(What you will do):
Please return only the lines from the one showing "Click the green arrow POP logo" to the end of the entries, keeping both ends and dropping every picture.

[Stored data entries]
━━━━━━━━

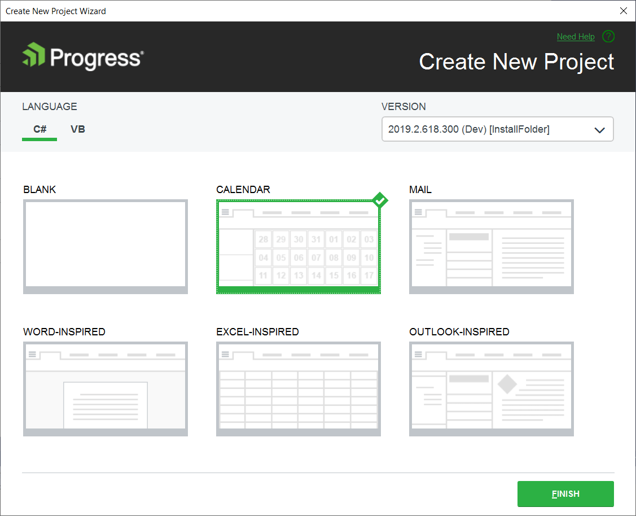The height and width of the screenshot is (516, 636).
Task: Select the Excel-Inspired template
Action: tap(298, 389)
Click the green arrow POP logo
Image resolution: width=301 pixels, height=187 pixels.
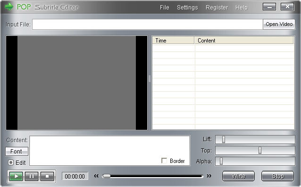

━━━━━━━━

(Result of the task):
Click the green arrow POP logo
Image resolution: width=301 pixels, height=187 pixels.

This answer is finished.